Według Dariusza Chmielewskiego, wojewódzkiego pomorskiego konserwatora zabytków w Gdańsku, brakuje wiarygodnej i aktualnej opinii o tym w jakim stanie jest obraz. Poprzednia powstała, gdy dzieło wypożyczano do Stanów Zjednoczonych, ale to już nieaktualne dane. Konserwator uważa, że jest zbyt mała ilość danych pozwalających precyzyjnie i jednoznacznie ocenić obecną kondycję obrazu.
"Wielka szansa. Ryzyko jest zawsze"
Wiadomo, że na wypożyczenie swoich obrazów zgodziły się muzea z Ameryki oraz z zachodniej Europy. Zanim Chmielewski podjął decyzję poprosił o opinię czterech ekspertów: prof. Bogumiłę Rouba, dr Aleksandrę Hola, Aleksandrę Sobczyk oraz prof. dr hab. Antoniego Ziembę.
Komisja sprawdzała czy arcydzieło Memlinga może odbyć podróż. Oceniała także, które elementy obrazu wymagają szczególnego zabezpieczenia.
Ich głosy rozłożyły się równo – dwoje było za i dwoje przeciw. Jak twierdzi prof. Antoni Ziemba, historyk sztuki i muzealnik, wystawa we Włoszech to tak prestiżowe wydarzenie i okazja do promocji samego dzieła jak i Gdańska, że nie powinno na niej zabraknąć "Sądu Ostatecznego".
- Oczywiście takie dzieła powinny podróżować tylko w wyjątkowych sytuacjach, ale to jest właśnie taka okazja. To coś więcej niż międzynarodowe wydarzenie. Moim zdaniem obraz powinien pojechać do Włoch. Nie widzę żadnych przeszkód, a ryzyko jest zawsze. Wszystko jest kwestią interpretacji – mówi prof. Ziemba.
Gra niewarta świeczki?
Połowa ekspertów była przeciwna przewożeniu obrazu. Ich obawy miały dotyczyć przede wszystkim transportu. - Uważam, że „Sąd Ostateczny” nie powinien opuszczać sali wystawowej w Narodowym Muzeum w Gdańsku. Korzyści płynące z udziału w wystawie we Włoszech tracą swoją moc w porównaniu z zagrożeniami stwarzanymi przez transport i ekspozycję w odmiennych niż dotychczasowe warunkach – pisze Sobczyk w swojej opinii.

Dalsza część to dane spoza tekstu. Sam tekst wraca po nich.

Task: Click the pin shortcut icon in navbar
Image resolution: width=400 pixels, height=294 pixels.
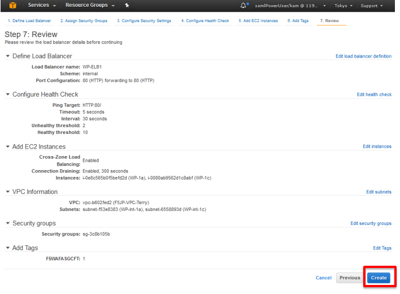Action: point(127,5)

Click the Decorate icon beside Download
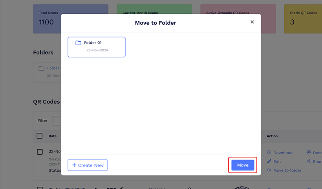point(309,152)
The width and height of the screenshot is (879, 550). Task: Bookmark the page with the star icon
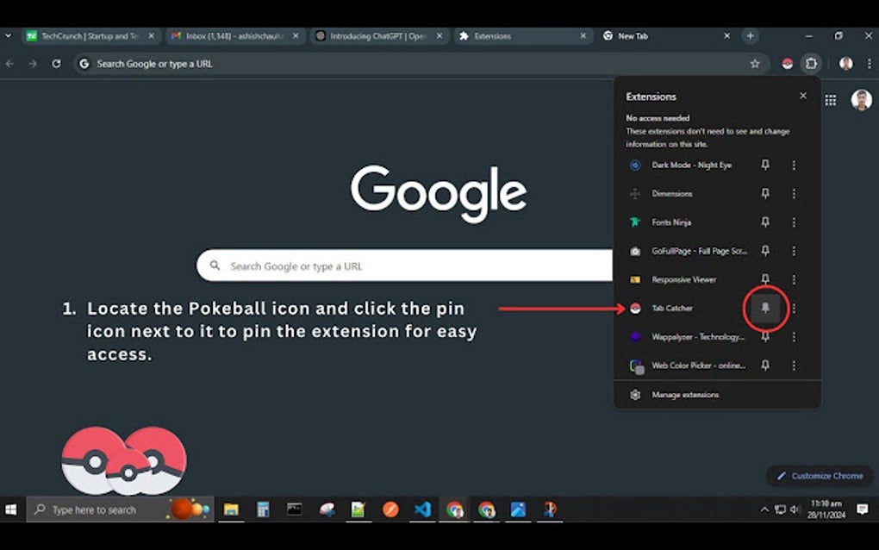pyautogui.click(x=754, y=63)
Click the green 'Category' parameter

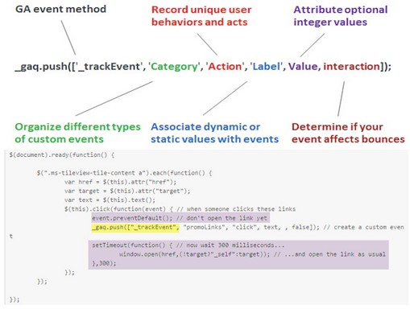pyautogui.click(x=174, y=67)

Badaczka zwraca uwagę, że w Polsce są tylko dwa bezcenne dzieła malarstwa dawnego – „Sąd Ostateczny” Hansa Memlinga jest jednym z nich.
Najlepsze dzieło Memlinga
"Sąd Ostateczny" został namalowany przez Hansa Memlinga przed 1471 r. i uważany jest za najlepsze jego dzieło. Malarz pochodził z Dolnej Nadrenii, prawie 30 lat swojego twórczego życia spędził w Brugii. Obraz w formie tryptyku jest jedynym dziełem niderlandzkiego twórcy w polskich zbiorach muzealnych.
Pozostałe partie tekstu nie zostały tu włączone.